El pasado domingo saboreaba una cerveza muy fría sentado en una de las terrazas más bonitas de Sevilla, en la esquina de la calle San Fernando con los jardines de Murillo. Pensaba escribir este artículo pero entre sorbo y sorbo me distraje viendo pasar a la gente con el fondo majestuoso de la fachada de piedra blanca de la Fábrica de Tabacos y las palmeras entre ésta y su muro enrejado.
Con una temperatura primaveral y un cielo inmensamente azul, el dulce trinar de los pájaros y una lluvia de azahar, uno vive esos momentos en los que el tiempo se para y decidimos contemplar, solo mirar lo que tenemos ante nosotros, sin movernos, sin hablar.
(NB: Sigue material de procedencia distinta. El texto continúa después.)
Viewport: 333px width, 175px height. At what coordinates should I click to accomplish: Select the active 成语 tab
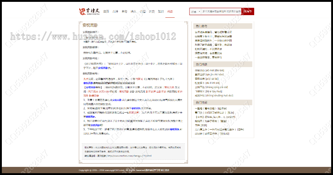(170, 12)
El cielo iluminado, el aroma a azahar, la Universidad y su capilla, el susurro de las conversaciones a tu alrededor, el tránsito de bellas mujeres, los más arreglados que van al pregón, una ciudad engalanada para la Semana Santa.
Junto a los elevados y sólidos muros del Alcázar ¿Tenemos algo que envidiar de los reyes y princesas que vivieron en su interior? Sin apenas oír palabras en nuestro idioma, pues Capuccino es una isla dentro de Sevilla, de vez en cuando un acento femenino mexicano quizás de su capital se hacía notar junto a nosotros y me fijé en que éste provenía de una joven rubia muy guapa que apenas tendría veintitrés años y miraba con ojos de enamorada a su novio o esposo.
Parecían recién casados, él apenas hablaba y ella, vuelta hacia él era la encarnación de la felicidad, de la dicha. Ojos marrón claro un tanto achinados, melena rubia, carmín en sus carnosos labios y una gracia en su mirada como en su fina pronunciación de clase adinerada y buena educación. Portaba en su mano derecha una copa de vino blanco empañada por la fría temperatura, tal como ha de tomarse ese caldo, quizás un chardonnay. Él tomaba lo mismo y parecía ostensiblemente mayor que ella.
Yo sólo le oía hablar a ella con su fina y distinguida voz aniñada, su entonación de universitaria con muchos veranos en USA, quizás de Polanco y carreras en la mañana en Chapultepec. Me hizo recordar aquellos días en México hace diez años. Yo escuchaba allí ese tonillo en sus calles calcadas de Manhattan. En mi meditación me distraía alguna vez oyendo sus planes optimistas llenos de efusividad y entonces se me quedó esa frase: “¡A partir de ahora me dedicaré más a tomar vinos al sol!”
¡Qué bonitas palabras! ¡Vinos al sol! Y yo miraba su delgado vidrio empañado por el frío que contenía un vino blanco helado imaginando que podía olerlo y hasta saborearlo, como aquel que tomé hace unos días en el Hotel Plaza junto a Central Park. Me fijaba en sus bonitos ojos rasgados y resonaba en todo el entorno su voz musical expandiéndose por toda la calle San Fernando junto a las conversaciones lejanas del gentío. Nos cobijaba a ambas mesas un árbol del que brotaba y caía sin cesar la flor de azahar que lo impregnaba todo con su característico olor.
Y mientras llevaba su copa lentamente hacia sus rojos labios y su mirada se volvía misteriosa, yo pensaba en que tomar vinos al sol era la meta de mucha gente, descansando, sin trabajar, sin preocupaciones, con quien te encuentras verdaderamente a gusto, sin prisas, bien atendidos, el reloj parado. Realmente esa es la felicidad, ya se trate de un buen vino, una cerveza helada o un vaso de agua con mucho hielo. Recibiendo los rayos de sol como la mejor vitamina.
Ciertamente, reflexionaba sobre esas palabras y esa joven con su hombre al lado sin decir palabra ¿Objetivamente hacía falta que él hablase? ¿Para qué? ¡Ya lo tenía todo! Se dedicaba a contemplar a su amada, a oírla, a disfrutarla, tomando de vez en cuando un sorbo.
Sorbos de primavera estos días mágicos de marzo cuando ya huele a incienso en Sevilla y nos preparamos para la semana más grande, cuando volvemos a aquellos días de adolescentes en los que contemplábamos muy cerca de allí junto a los árboles de ramas gigantes con el cielo ya oscurecido las sagradas imágenes pasando ante nosotros y el tiempo se detenía.